Mais comment obtenir cette séparation ? Sur ce point, Sismondi prend un chemin qui marque la différence entre le constitutionnalisme historique et empirique du modèle anglo-saxon et le constitutionnalisme rationnel et normatif du modèle continental. La solution de Sismondi est en effet celle d’un gouvernement mixte, à l’intérieur duquel la souveraineté est partagée entre pouvoirs qui reflètent les classes dans lesquelles la nation s’articule de façon naturelle et qui se contrôlent et s’équilibrent réciproquement. Il s’agit, en somme, de la leçon de Montesquieu.

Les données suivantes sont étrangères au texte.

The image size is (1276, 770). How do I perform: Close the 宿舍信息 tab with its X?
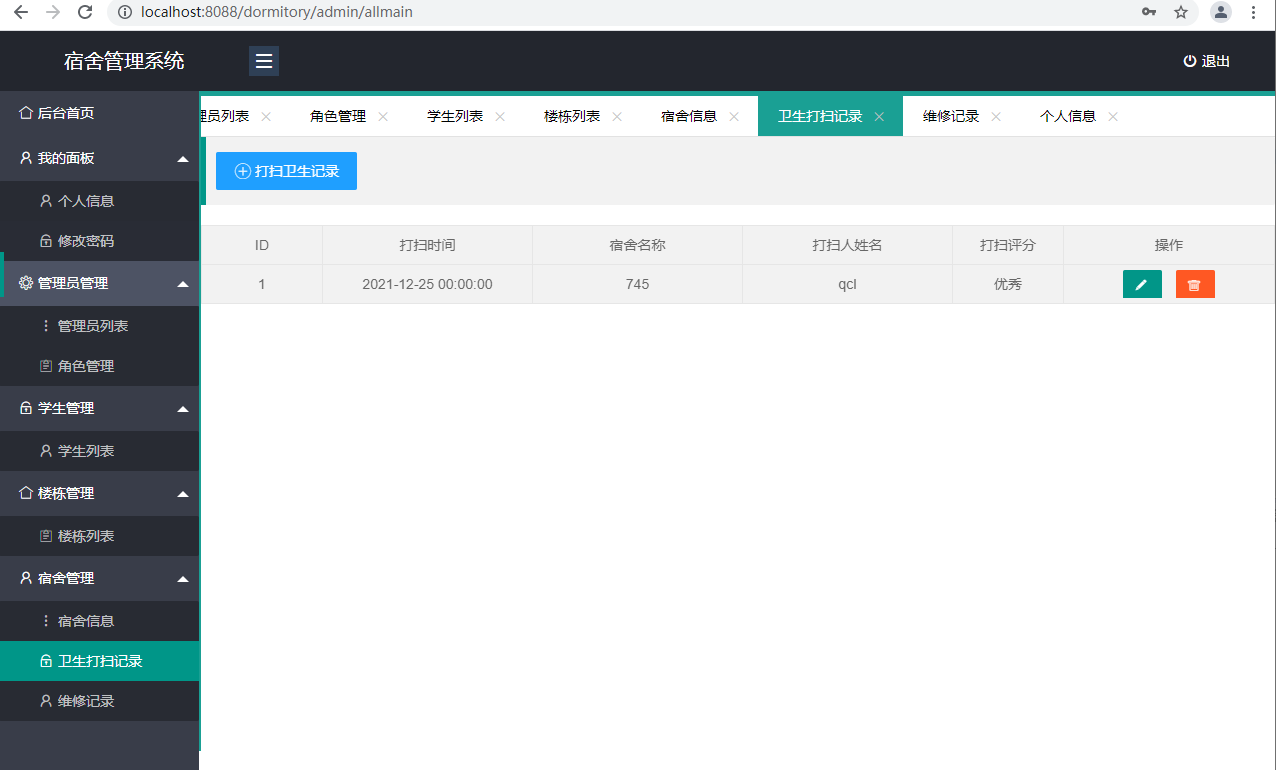[734, 116]
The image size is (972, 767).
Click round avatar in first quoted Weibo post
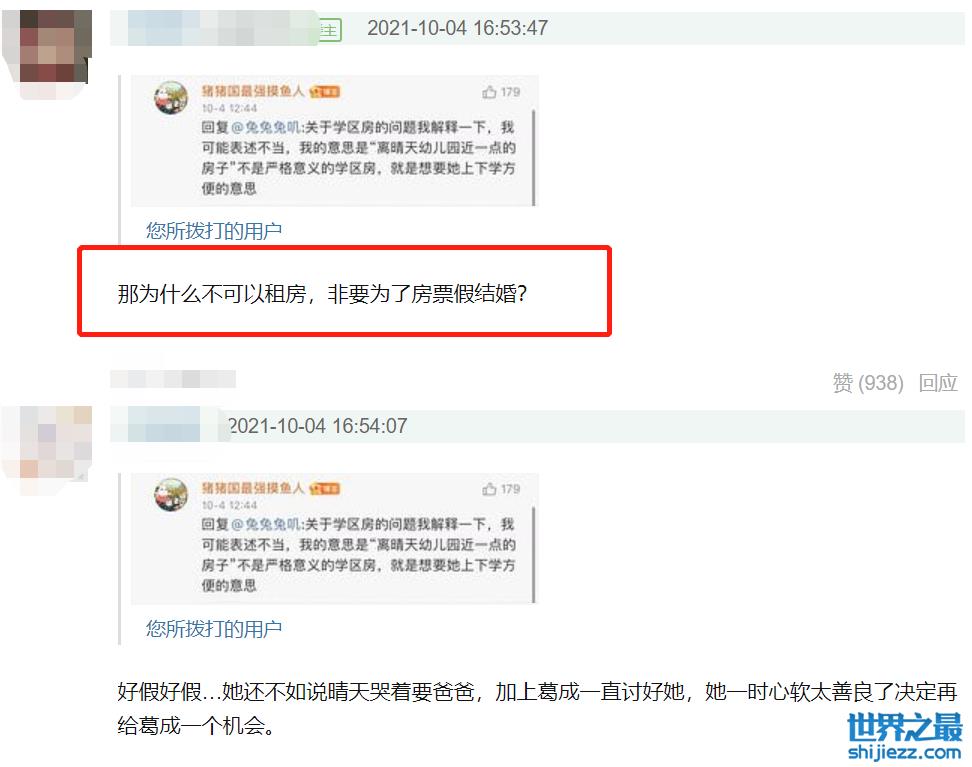[171, 97]
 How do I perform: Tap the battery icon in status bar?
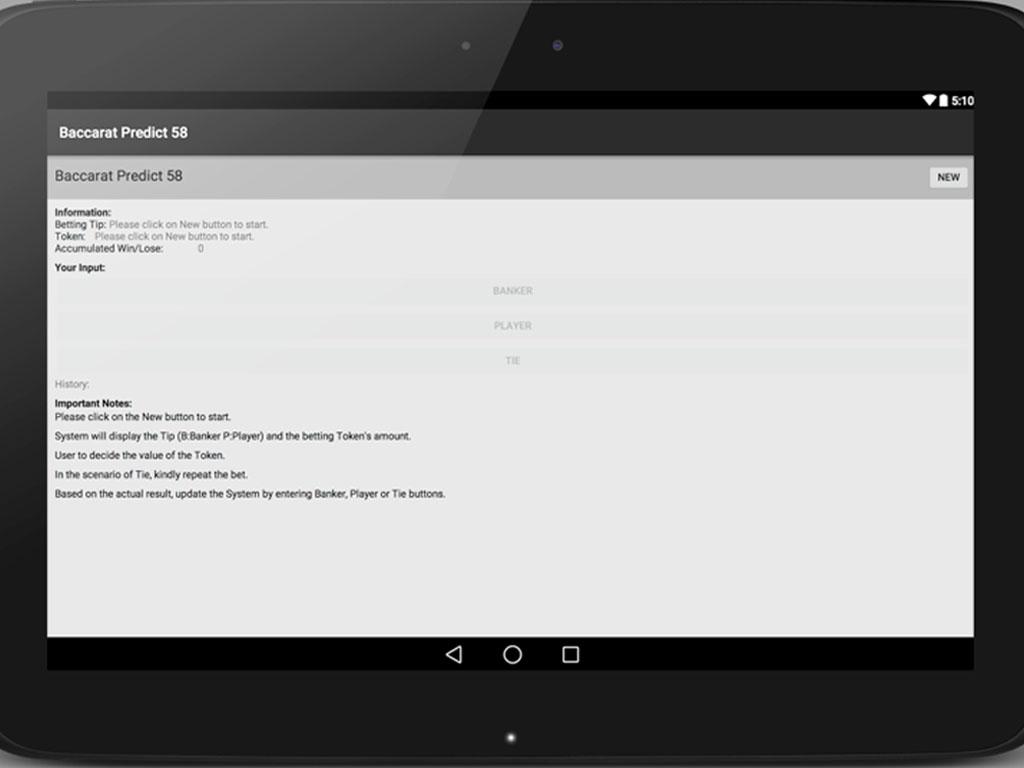tap(942, 101)
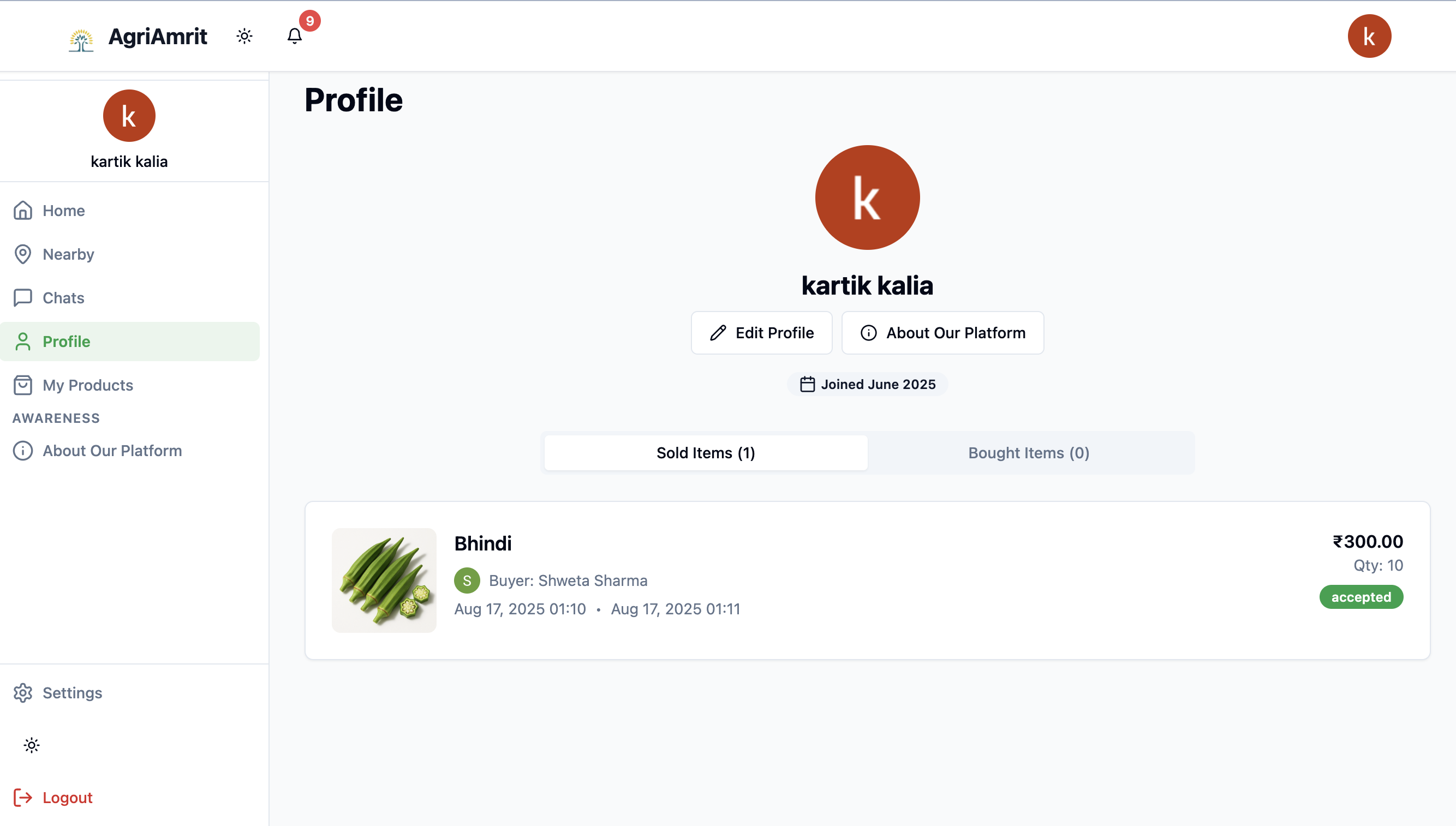The image size is (1456, 826).
Task: Open the notifications bell with 9 alerts
Action: pyautogui.click(x=295, y=36)
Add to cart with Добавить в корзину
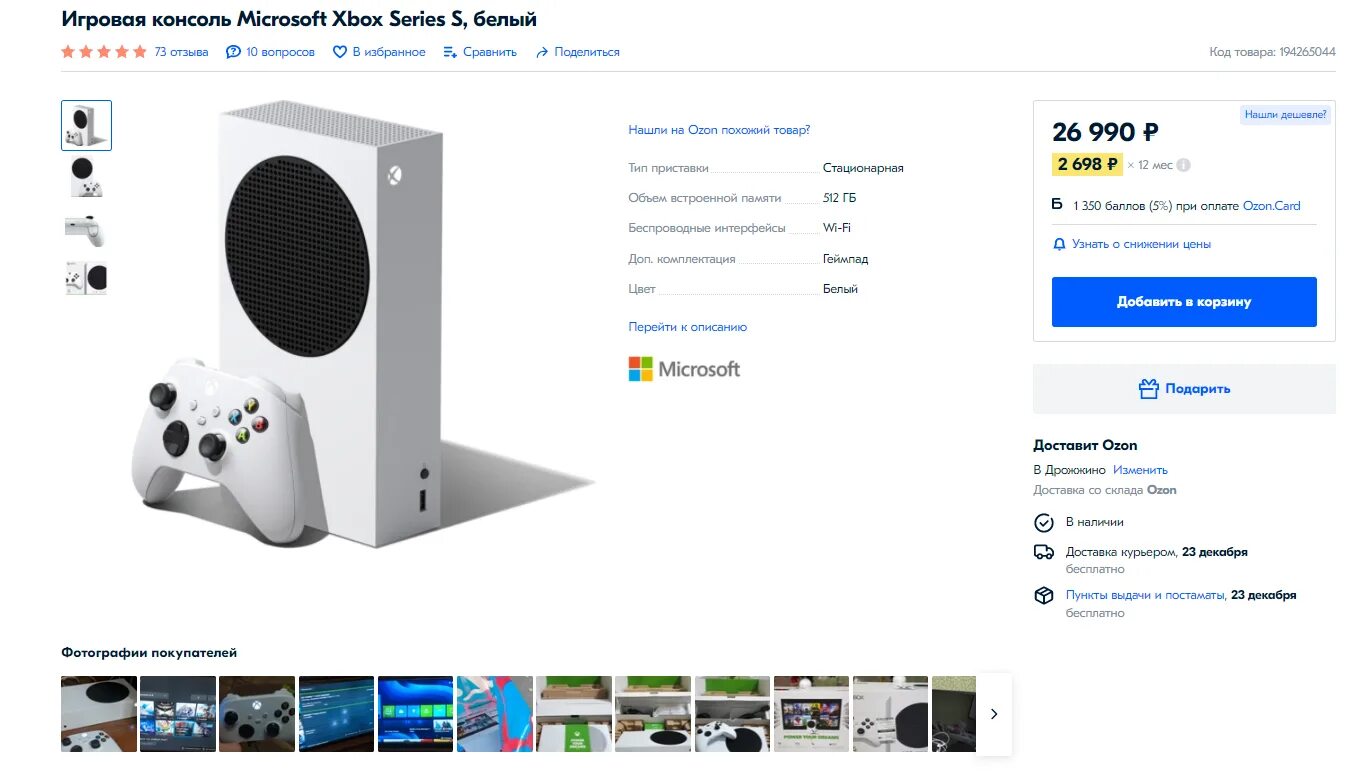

Comme on le sait, Constant s’appropriera la critique de Rousseau par Sismondi, mais sans revenir à Montesquieu. La limitation de la souveraineté à travers la division des pouvoirs (conçue de toute façon35) est certainement nécessaire : Constant, qui pendant les premières années du XIXe siècle écrit un traité constitutionnel fondé sur un système innovateur de poids, de contrepoids et de garanties institutionnelles, le sait très bien. Mais le constitutionnalisme n’est pas suffisant pour éviter le risque du despotisme. Dans un tel but, il est nécessaire, avant tout, de délimiter l‘extension de la souveraineté dans son ensemble. Et ce résultat passe par la mise au point d’un système de principes qui trouvent leur garantie dans leur validité rationnelle intrinsèque d’un côté (dont la démonstration est l’objectif des Principes de politique de 1806) et dans leur enracinement progressif dans l’opinion publique de l’autre. Il ne suffit donc pas d’arrêter le pouvoir avec le pouvoir, à travers la logique du constitutionalisme ; il faut d’abord délimiter l’extension du pouvoir, à travers une logique libérale qui établisse ce que les individus ont le droit de faire et que la société n’ait jamais le droit d’empêcher.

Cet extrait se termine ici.